Сопровождаемые тем же сыщиком, мы стали спускаться по лестнице, испытывая затруднения и от узости лестницы, и от нашей скованности, стеснявшей наши движения. На дворе стоял тот же чёрный автомобиль с полицейским шофёром, который я видел в окно, и тот же франтоватый улыбающийся полицейский офицер услужливо отворил нам дверцы автомобиля.

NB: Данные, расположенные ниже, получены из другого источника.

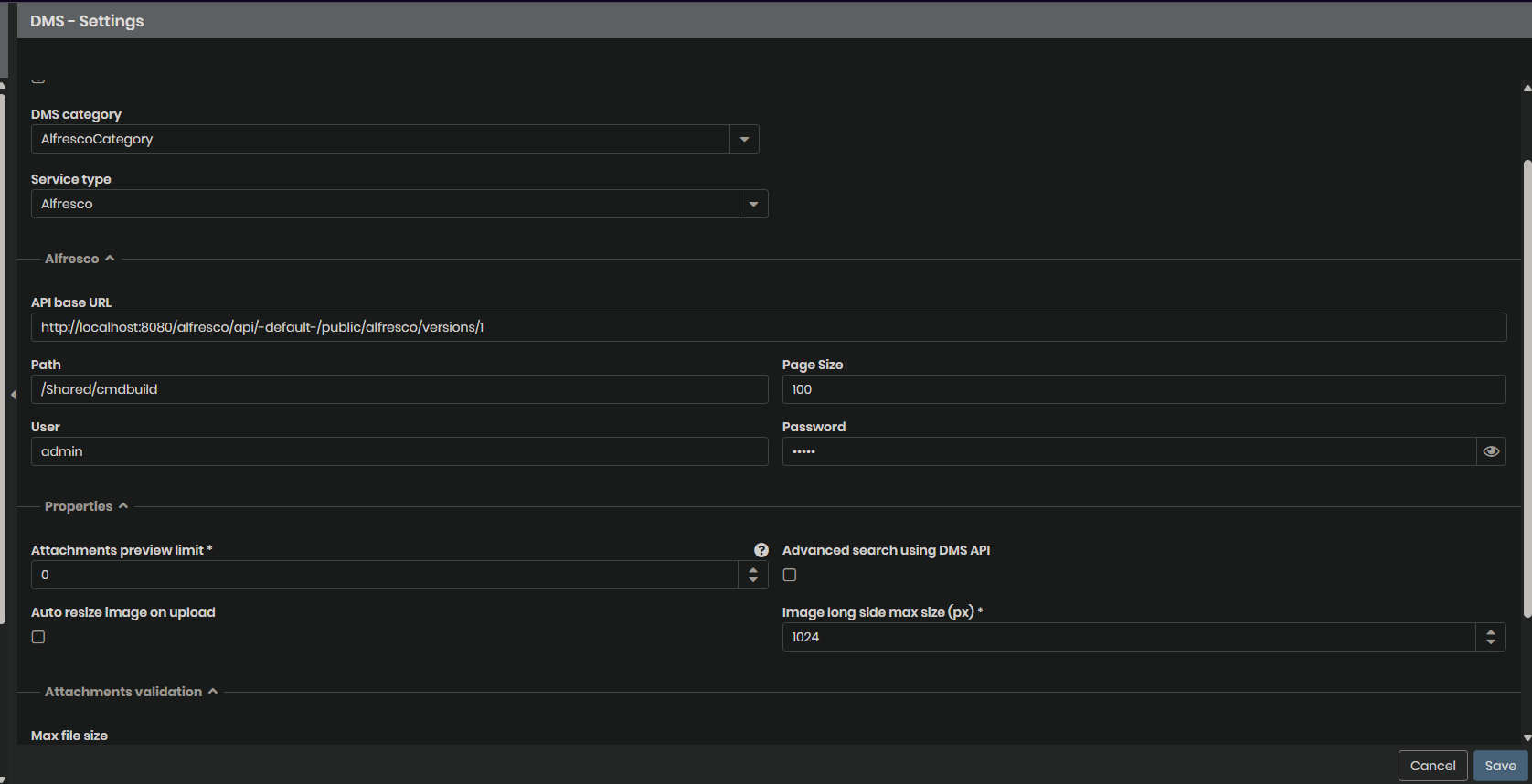Enable Advanced search using DMS API
Image resolution: width=1532 pixels, height=784 pixels.
790,575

Ни в каких разъяснениях мы больше не нуждались, всё стало ясно само собой: в автомобиле в форме Комиссариата государственной безопасности, с автоматами в руках, сидели два советских солдата, а в дверях стоял лейтенант в такой же форме. Этот лейтенант часто бывал у меня в магазине, покупая часы, и я даже знал его фамилию, его звали Муравейко.
— Садитесь, — сказал он.
Автомобиль начал наполняться скованными попарно знакомыми лицами; тут были Игорь Веригин, скованный с Быстреевским, генерал Добровольский в паре с Володей Кузнецовым и мы двое. Детектив, тот самый, который укорял меня в том, что я не взял с собой из дома продовольственные карточки, передал лейтенанту ряд вещей, среди которых был и мой чемодан.

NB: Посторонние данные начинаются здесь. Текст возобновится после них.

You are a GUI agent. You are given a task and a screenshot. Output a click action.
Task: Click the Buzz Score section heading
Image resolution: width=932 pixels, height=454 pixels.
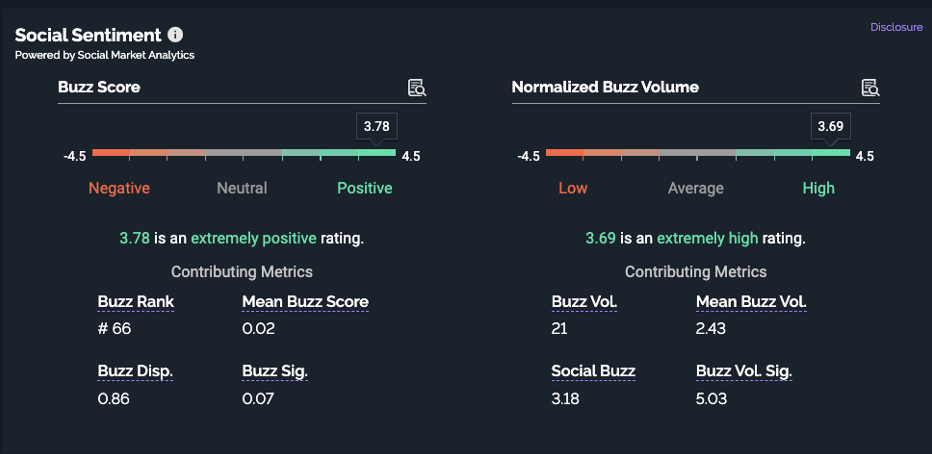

Дверь захлопнулась, мы поехали. Куда? В принципе это было ясно, но оставались детали. Куда нас повезут? В оккупированное большевиками Порккала или в Рихимяки, где, как я слышал, в это время собирали так называемых военных преступников? Я обратился с вопросом к Буману, спрашивая, кто он, и как он понимает наше положение? Но он не успел мне ответить, как Муравейко заявил:
— Никаких разговоров! — и добавил более примирительным тоном: — Во избежание недоразумений предупреждаю, что всякие разговоры воспрещены, при попытке к бегству конвой применяет оружие без предупреждения. Ясно?

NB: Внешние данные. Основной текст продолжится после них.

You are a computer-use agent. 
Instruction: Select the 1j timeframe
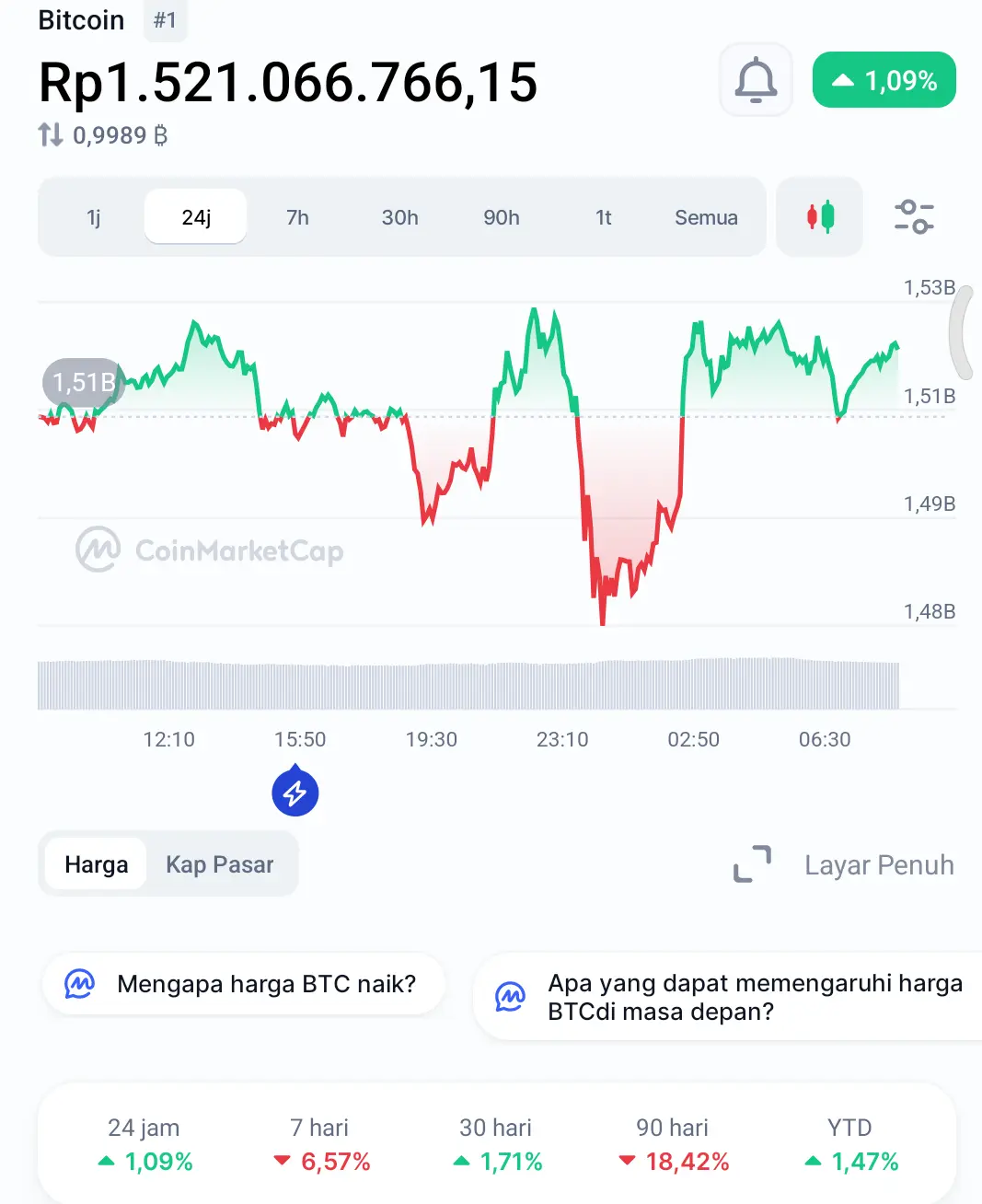[x=93, y=217]
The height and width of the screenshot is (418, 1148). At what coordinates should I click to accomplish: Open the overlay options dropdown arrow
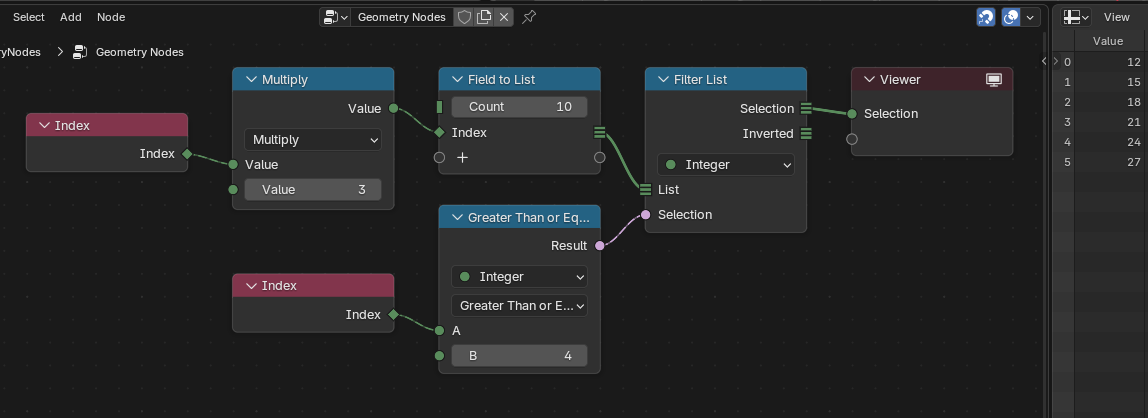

Всё это, конечно, было ясно, но будущее всё же было туманно. По маршруту я старался вывести заключение, куда нас везут, но это тоже не удавалось: во всяком случае, одно из предположений, что нас везут в оккупационную зону, не подтверждалось, так как мы ехали в противоположную сторону.
Было уже около 8 часов утра. Город проснулся и находился в движении. Люди шли на работу, гудели трамваи, ехали автомобили, всё было как всегда, как обычно, и наша машина была обычная полицейская машина с полицейским шофёром, машина, к которой люди привыкли с начала войны, она обычно забирала пьяных и забывших дома удостоверения личности.
Всё было обычно. Необычны были только мы и наше положение людей, которых, так сказать, украли среди белого дня. Но по внешнему виду мы все были спокойны, мы даже раз-другой улыбнулись друг другу, а генерал Добровольский покачал мне головой. Я его не видел лет 15 и нашёл, что он очень постарел.
Проехав Сернес (восточная часть г. Гельсингфорса), автомобиль свернул на дорогу, ведшую в Борго (город на юговостоке от Гельсингфорса), и меня сразу осенило — ну, конечно, нас везут на Мальмский аэродром, оккупированный советскими войсками. Значит, путь лежит в Москву.
«В Москву, в Москву», — как говорили три сестры в пьесе Чехова того же наименования, мелькнуло у меня в голове. Я бросил взгляд на мой чемодан, стоявший в ногах одного из конвоиров, и сразу понял всё, чего до сих пор не понимал: украли не только меня самого, но меня к тому же и обокрали, и притом при помощи и посредничестве моих собственных властей.